Your task -> Retype, word for word, every line from the one holding "Our Work (475, 16)" through the one holding "BuddyPress (859, 2492)" in the entries below, both included, and only those lines.

Collected data ->
*** Begin section ***
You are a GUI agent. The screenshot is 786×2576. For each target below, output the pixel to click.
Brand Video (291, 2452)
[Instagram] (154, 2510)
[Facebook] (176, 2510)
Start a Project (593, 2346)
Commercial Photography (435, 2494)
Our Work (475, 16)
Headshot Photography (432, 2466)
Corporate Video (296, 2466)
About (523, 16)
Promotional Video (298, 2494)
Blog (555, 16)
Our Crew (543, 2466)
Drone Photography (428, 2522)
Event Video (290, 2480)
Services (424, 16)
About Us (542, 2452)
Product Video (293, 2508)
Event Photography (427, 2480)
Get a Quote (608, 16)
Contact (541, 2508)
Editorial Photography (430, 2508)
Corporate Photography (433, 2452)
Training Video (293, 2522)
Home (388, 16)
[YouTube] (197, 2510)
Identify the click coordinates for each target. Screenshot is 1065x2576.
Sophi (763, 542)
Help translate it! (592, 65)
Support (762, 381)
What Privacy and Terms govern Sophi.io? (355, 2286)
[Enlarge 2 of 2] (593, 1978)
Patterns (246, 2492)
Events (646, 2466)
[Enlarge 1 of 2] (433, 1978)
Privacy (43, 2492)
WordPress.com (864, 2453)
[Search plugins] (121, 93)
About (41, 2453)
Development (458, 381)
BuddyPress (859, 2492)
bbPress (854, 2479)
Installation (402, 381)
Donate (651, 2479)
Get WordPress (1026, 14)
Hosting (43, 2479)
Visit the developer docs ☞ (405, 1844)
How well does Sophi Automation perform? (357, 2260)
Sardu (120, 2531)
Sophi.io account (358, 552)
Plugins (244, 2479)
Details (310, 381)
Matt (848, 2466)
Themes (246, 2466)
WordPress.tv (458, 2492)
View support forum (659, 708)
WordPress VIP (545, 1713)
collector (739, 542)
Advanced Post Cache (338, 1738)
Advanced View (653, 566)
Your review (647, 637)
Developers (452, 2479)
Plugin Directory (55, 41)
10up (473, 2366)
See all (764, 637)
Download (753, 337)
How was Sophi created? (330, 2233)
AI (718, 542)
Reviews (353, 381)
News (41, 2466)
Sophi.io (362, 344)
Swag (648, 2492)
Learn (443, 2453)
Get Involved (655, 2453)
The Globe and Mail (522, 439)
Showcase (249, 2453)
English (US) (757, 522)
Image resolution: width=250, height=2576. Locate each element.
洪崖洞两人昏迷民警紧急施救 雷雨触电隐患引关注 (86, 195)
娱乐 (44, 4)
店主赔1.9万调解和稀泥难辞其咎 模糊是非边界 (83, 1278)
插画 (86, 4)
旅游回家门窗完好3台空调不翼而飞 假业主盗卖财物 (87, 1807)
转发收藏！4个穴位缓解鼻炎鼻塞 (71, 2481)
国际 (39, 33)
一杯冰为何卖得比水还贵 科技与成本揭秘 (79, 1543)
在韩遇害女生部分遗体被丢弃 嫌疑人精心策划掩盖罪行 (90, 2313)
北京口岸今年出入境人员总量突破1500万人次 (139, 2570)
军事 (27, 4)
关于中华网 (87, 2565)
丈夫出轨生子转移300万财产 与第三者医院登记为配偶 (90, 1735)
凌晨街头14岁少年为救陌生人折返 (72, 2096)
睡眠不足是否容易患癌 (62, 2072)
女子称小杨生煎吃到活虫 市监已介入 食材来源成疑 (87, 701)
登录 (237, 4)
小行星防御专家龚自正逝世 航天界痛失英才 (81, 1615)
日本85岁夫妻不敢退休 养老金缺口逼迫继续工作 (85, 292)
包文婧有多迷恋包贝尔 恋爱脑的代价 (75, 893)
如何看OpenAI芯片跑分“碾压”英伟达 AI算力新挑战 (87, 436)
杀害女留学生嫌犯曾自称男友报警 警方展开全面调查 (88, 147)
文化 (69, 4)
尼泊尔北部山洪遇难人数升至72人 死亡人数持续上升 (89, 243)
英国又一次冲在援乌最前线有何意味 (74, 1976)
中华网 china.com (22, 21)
*** End section ***
Exercise answer ->
Our Work (475, 16)
Headshot Photography (432, 2466)
Corporate Video (296, 2466)
About (523, 16)
Promotional Video (298, 2494)
Blog (555, 16)
Our Crew (543, 2466)
Drone Photography (428, 2522)
Event Video (290, 2480)
Services (424, 16)
About Us (542, 2452)
Product Video (293, 2508)
Event Photography (427, 2480)
Get a Quote (608, 16)
Contact (541, 2508)
Editorial Photography (430, 2508)
Corporate Photography (433, 2452)
Training Video (293, 2522)
Home (388, 16)
[YouTube] (197, 2510)
Identify the click coordinates for each target. Screenshot is 1065x2576.
Sophi (763, 542)
Help translate it! (592, 65)
Support (762, 381)
What Privacy and Terms govern Sophi.io? (355, 2286)
[Enlarge 2 of 2] (593, 1978)
Patterns (246, 2492)
Events (646, 2466)
[Enlarge 1 of 2] (433, 1978)
Privacy (43, 2492)
WordPress.com (864, 2453)
[Search plugins] (121, 93)
About (41, 2453)
Development (458, 381)
BuddyPress (859, 2492)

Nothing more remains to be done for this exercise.